Disclosure requirements

The new disclosure regime is complex and, as a result, a further round of consultation is to be undertaken before drafting the detailed PDS content regulations.

The consultation material published by MBIE includes mock Key Information Summaries (KIS) for equity securities, debt securities and other managed investment schemes as well as a full mock-up PDS for managed funds.

These templates are interesting (and timely) in light of a report from the FMA , given the Financial Market Authority’s recent report on the first year of implementation of its Guidance Note on effective disclosure for offer documents. In short, the FMA highlights the need for issuers to lift their game.

The FMA’s 2012 Guidance Note on Effective Disclosure explains the approach FMA will take to reviewing disclosure documents for compliance with the law. That Guidance Note encourages issuers to set out information in a clear, concise and effective way to assist investors to make investment decisions.

One year on, the FMA has said that while there were some positive signs, issuers have some way to go in providing better quality information to retail investors. Specifically, the disclosure documents for IPOs were so long and dense that the FMA doubted many retail investors would have read them. And the FMA is concerned that such long documents may in fact have deterred members of the public from investing in the offers.

As a result, the FMA considered that it had reviewed are unlikely to meet the requirements under the FMC Act.

The consultation material includes amongst the options being a discussed, a proposal for an 80-page limit on offer documents for equity offers – in an effort to push market participants toward shorter documents.

The primary purpose of this round of consultation on the draft disclosure requirements is to seek feedback on:

Information: The information required for the PDS, offer register and ongoing disclosure requirements – including whether any necessary information is missing or whether any unnecessary information is included. For the offer register, this includes whether there is any other information that would be valuable for retail investors or analysts searching for or comparing offers.
Approach: Flexibility vs. standardisation of content in a PDS– whether the requirements are overly prescriptive, or too flexible, reducing comparability.
Structure and ordering: Whether the structure and order of information is logical and supports the reader.
Appropriate simplicity: Whether the draft requirements over simplify, or require too much complex information.
Technical detail: Whether there are any technical issues we should be mindful of in converting the requirements into regulations, to ensure they achieve the desired effect.

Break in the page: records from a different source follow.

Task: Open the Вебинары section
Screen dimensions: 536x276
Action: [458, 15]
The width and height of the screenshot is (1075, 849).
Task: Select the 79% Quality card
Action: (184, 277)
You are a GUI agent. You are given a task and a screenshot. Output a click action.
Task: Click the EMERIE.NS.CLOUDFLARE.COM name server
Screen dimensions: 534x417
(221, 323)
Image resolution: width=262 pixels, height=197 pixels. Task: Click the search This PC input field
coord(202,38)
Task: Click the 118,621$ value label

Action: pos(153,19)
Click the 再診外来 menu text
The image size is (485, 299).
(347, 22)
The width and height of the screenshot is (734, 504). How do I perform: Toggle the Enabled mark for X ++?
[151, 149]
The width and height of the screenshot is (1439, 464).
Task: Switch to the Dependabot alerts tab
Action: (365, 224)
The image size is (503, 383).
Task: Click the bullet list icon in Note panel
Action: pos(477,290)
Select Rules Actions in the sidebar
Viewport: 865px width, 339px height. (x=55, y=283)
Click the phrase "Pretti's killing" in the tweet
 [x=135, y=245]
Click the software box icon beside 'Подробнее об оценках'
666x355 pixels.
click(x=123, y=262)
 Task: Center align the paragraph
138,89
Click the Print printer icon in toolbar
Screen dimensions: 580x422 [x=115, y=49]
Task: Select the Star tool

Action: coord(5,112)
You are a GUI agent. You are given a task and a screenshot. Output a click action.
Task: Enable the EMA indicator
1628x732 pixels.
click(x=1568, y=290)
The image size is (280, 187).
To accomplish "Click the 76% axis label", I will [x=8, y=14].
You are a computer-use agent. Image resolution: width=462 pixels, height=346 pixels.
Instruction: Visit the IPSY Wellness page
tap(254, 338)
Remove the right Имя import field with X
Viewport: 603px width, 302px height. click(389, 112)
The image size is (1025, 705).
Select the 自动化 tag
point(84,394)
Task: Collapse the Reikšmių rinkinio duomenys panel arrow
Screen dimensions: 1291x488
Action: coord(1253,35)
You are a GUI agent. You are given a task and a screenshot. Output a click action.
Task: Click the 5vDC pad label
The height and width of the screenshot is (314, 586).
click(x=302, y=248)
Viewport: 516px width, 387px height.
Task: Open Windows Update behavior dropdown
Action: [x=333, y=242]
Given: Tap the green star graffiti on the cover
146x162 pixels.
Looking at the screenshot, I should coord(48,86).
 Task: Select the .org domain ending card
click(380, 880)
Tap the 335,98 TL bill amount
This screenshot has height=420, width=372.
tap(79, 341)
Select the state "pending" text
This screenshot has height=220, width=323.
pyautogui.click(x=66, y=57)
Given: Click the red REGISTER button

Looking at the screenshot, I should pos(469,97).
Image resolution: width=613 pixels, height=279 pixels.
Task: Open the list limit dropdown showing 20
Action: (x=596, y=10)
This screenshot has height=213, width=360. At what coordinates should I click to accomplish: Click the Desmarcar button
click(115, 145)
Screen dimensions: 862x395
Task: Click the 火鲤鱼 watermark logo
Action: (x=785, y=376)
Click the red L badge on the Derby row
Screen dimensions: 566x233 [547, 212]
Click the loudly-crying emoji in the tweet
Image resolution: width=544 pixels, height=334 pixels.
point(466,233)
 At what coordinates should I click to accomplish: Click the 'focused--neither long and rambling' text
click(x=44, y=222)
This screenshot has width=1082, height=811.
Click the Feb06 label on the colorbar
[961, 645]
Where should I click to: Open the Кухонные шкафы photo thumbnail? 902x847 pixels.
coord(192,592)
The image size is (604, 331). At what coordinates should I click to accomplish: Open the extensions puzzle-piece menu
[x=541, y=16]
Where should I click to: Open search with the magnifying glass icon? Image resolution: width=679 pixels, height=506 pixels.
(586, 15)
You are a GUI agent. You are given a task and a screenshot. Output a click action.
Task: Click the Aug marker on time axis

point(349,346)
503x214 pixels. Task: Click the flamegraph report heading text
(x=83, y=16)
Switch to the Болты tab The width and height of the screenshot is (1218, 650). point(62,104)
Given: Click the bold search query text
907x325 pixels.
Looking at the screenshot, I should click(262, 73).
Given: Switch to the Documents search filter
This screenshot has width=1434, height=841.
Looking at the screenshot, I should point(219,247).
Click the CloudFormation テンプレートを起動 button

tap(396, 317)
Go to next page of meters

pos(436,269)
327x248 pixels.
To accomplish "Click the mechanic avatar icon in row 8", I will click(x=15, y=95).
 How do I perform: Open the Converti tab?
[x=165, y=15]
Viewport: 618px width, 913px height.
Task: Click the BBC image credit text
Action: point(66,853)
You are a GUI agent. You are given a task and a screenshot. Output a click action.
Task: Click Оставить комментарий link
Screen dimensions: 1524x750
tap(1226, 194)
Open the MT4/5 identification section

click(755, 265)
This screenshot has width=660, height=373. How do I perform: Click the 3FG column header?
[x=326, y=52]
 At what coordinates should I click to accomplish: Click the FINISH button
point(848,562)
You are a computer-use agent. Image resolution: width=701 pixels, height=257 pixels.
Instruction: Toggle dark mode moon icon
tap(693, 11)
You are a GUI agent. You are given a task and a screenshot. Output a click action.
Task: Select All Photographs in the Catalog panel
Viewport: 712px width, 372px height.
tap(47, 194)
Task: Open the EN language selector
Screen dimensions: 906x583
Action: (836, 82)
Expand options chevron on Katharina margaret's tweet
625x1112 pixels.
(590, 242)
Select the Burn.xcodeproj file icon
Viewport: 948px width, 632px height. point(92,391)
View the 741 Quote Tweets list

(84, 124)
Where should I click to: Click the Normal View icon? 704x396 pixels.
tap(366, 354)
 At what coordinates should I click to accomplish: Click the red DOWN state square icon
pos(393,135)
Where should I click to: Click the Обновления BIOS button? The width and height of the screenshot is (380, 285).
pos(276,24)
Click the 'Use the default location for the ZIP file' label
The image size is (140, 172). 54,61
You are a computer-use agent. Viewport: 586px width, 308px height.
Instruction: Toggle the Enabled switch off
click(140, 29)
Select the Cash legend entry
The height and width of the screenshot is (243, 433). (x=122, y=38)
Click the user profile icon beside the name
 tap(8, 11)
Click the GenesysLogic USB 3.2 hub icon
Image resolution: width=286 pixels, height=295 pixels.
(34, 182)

Feedback on the exposure drafts is due by 5 December 2013.

Further consultation rounds

As noted above, the Phase 1 regulations are only a holding pattern. As part of the process of moving to a full set of regulations, there are to be two further consultation rounds covering:

• Draft regulations covering Phase 2 of the FMC Act (the governance requirements, financial products markets, DIMS provider and derivatives issuer obligations) and licensing fees. This material is expected either later this year or early in 2014.
• Draft disclosure requirements, for the replacement full set of regulations (replacing the Phase 1 material).